§ Task description: Could you give the records again from the line containing "This screenshot has width=1475, height=969." through the line containing "Identify the location of cell: 67.58 ± 9.54.", switching "Image resolution" to "Screen size" and leaving everything else unchanged?

§ The records:
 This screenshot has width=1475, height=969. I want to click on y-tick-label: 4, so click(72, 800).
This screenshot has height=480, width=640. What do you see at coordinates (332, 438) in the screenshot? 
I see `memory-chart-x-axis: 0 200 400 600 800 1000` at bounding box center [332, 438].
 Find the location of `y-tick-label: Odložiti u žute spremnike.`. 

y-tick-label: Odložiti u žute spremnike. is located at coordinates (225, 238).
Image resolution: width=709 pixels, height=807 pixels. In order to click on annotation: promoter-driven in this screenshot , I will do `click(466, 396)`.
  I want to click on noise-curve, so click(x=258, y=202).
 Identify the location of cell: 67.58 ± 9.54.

--

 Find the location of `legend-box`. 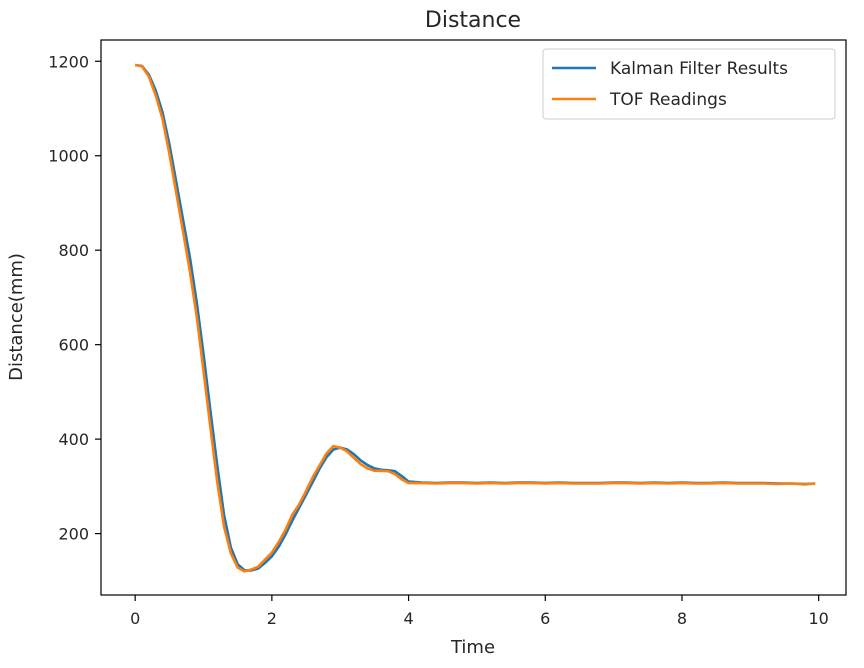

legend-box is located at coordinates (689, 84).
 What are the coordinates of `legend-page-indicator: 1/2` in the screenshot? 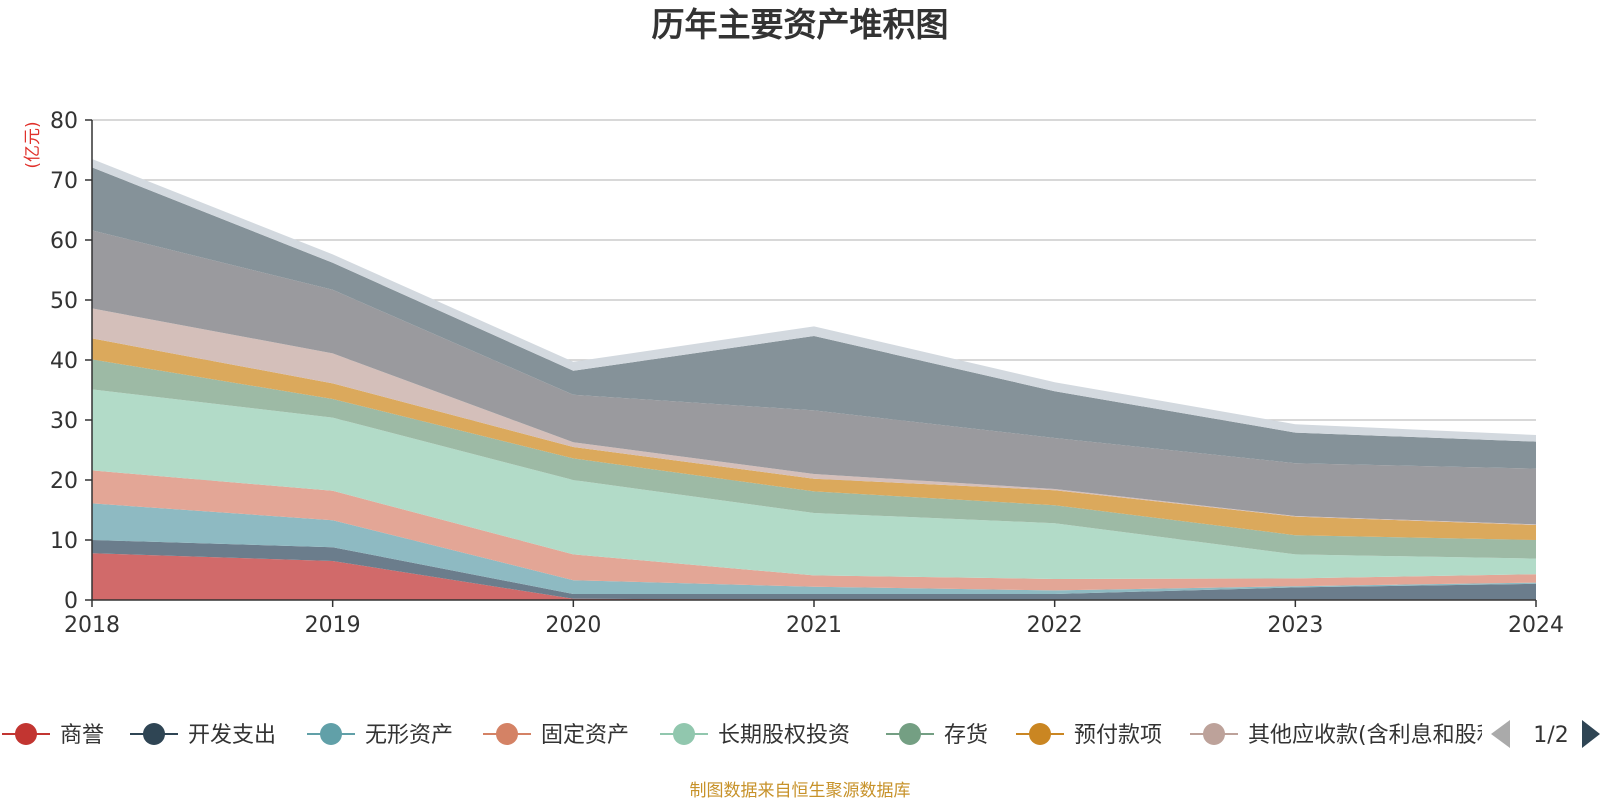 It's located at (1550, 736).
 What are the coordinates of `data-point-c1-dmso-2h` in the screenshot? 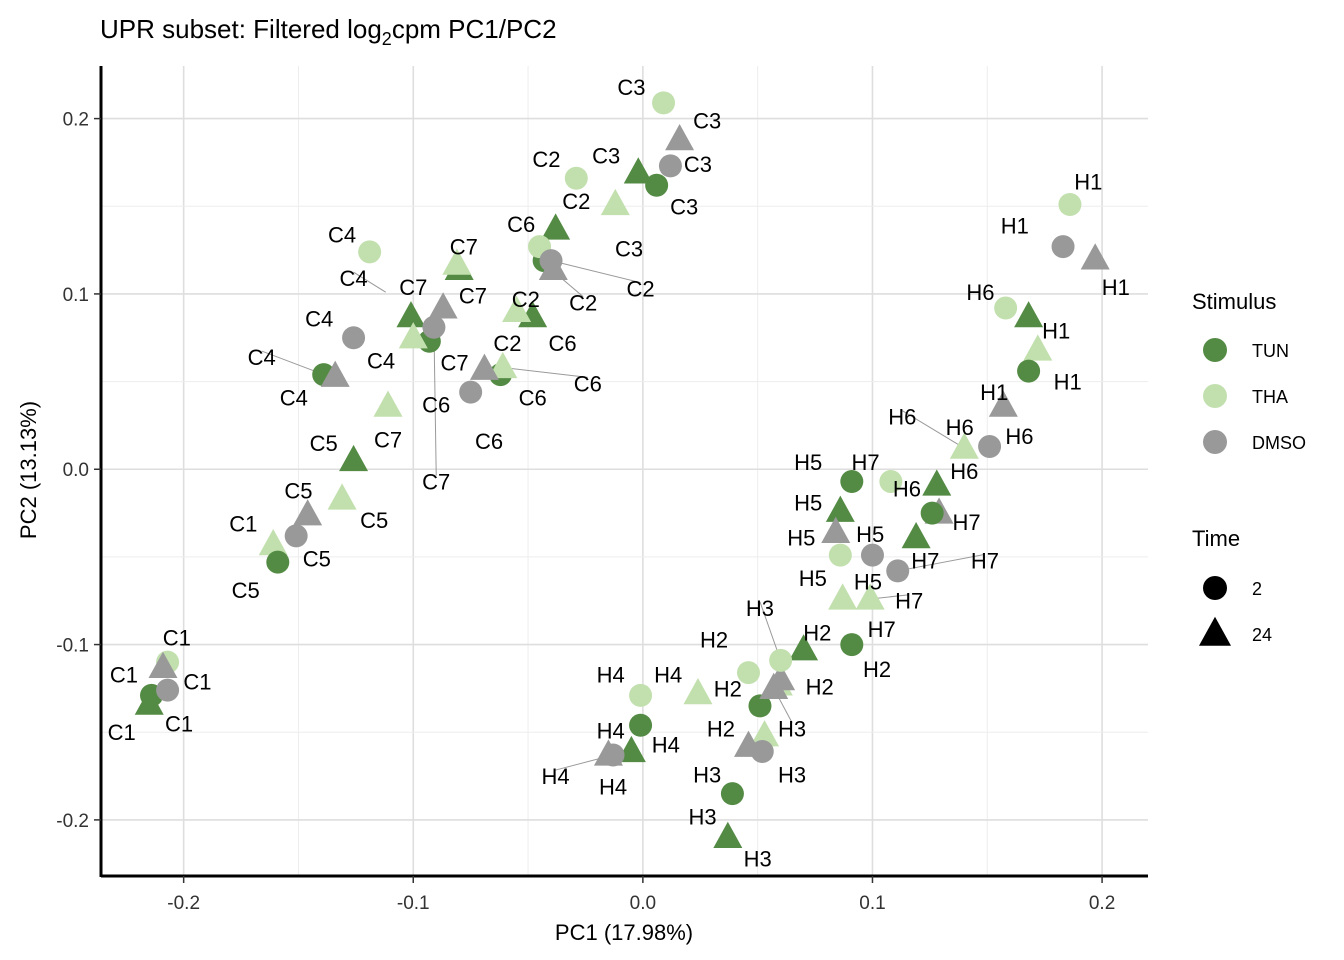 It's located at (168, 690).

==

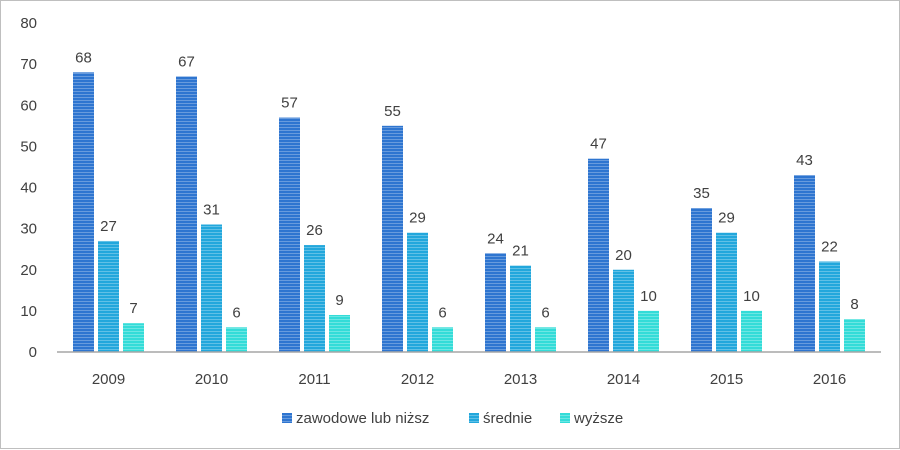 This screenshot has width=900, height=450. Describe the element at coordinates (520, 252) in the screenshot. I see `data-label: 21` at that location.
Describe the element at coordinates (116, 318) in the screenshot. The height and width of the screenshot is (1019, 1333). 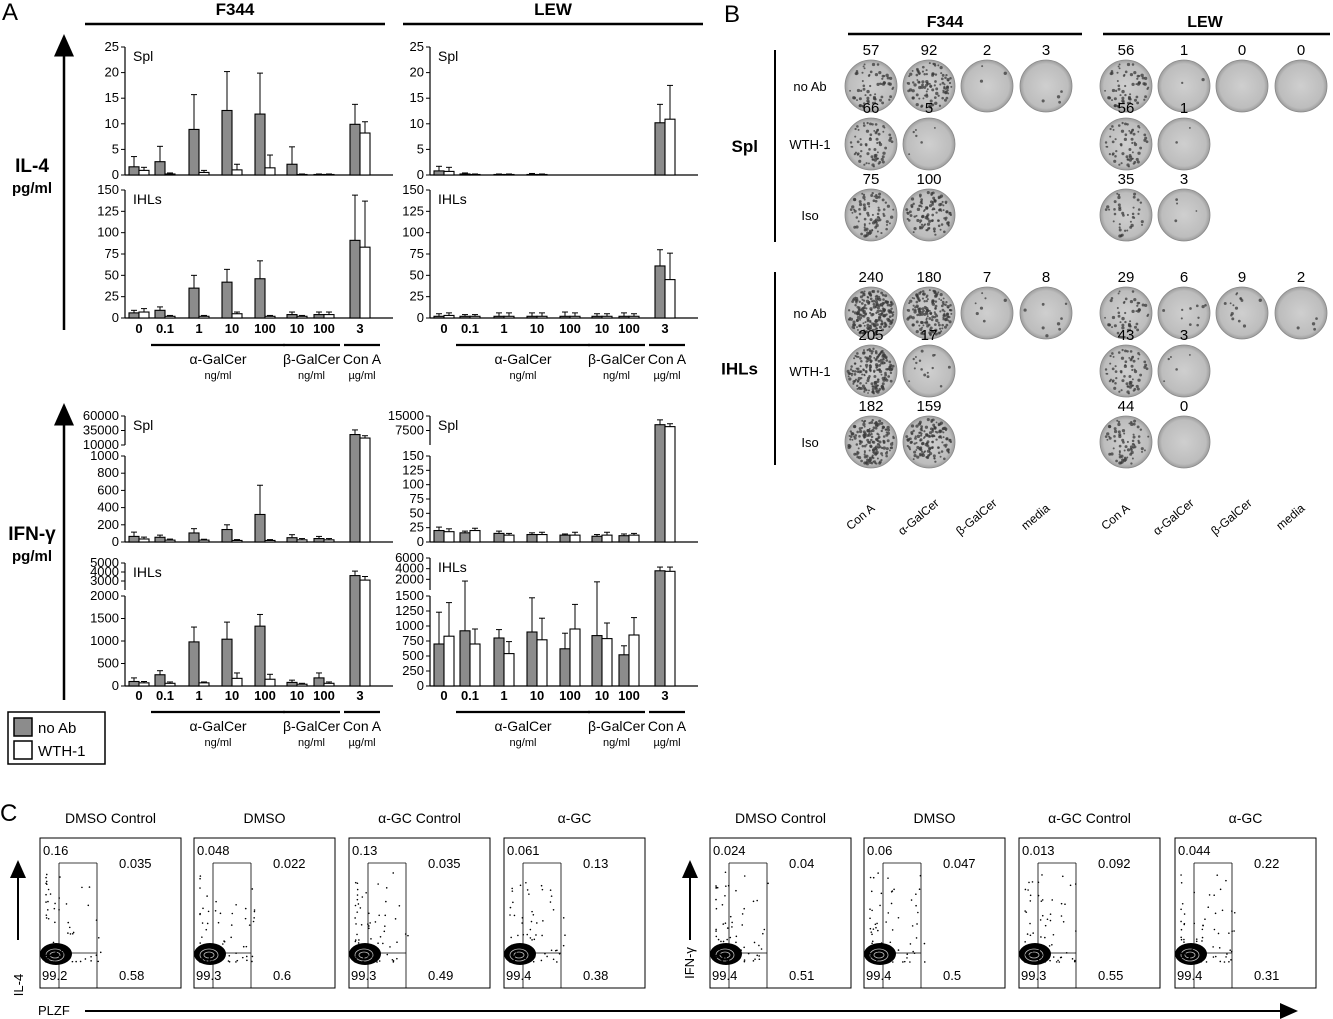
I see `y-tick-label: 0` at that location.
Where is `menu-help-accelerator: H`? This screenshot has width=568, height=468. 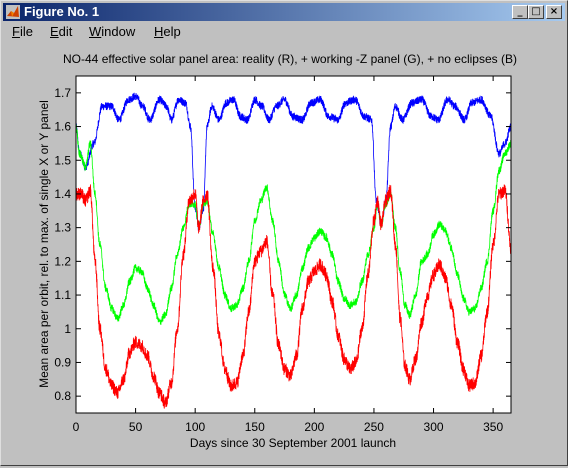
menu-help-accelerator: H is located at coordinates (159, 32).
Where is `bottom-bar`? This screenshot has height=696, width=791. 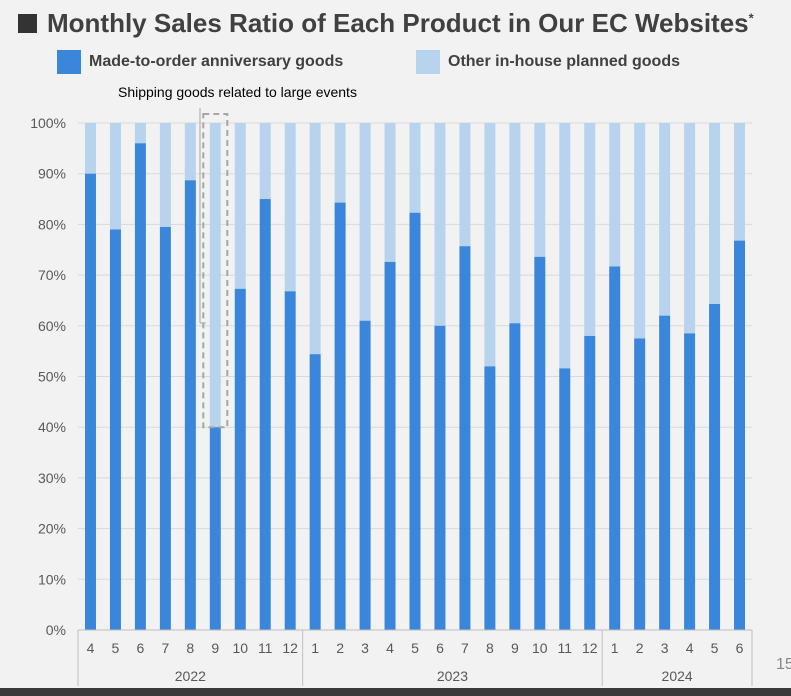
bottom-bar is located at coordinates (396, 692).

§ Result:
 This screenshot has width=1475, height=969. I want to click on y-tick-label: 4, so click(72, 800).
This screenshot has height=480, width=640. What do you see at coordinates (332, 438) in the screenshot? 
I see `memory-chart-x-axis: 0 200 400 600 800 1000` at bounding box center [332, 438].
 Find the location of `y-tick-label: Odložiti u žute spremnike.`. 

y-tick-label: Odložiti u žute spremnike. is located at coordinates (225, 238).
Screen size: width=709 pixels, height=807 pixels. In order to click on annotation: promoter-driven in this screenshot , I will do `click(466, 396)`.
  I want to click on noise-curve, so click(x=258, y=202).
 Identify the location of cell: 67.58 ± 9.54.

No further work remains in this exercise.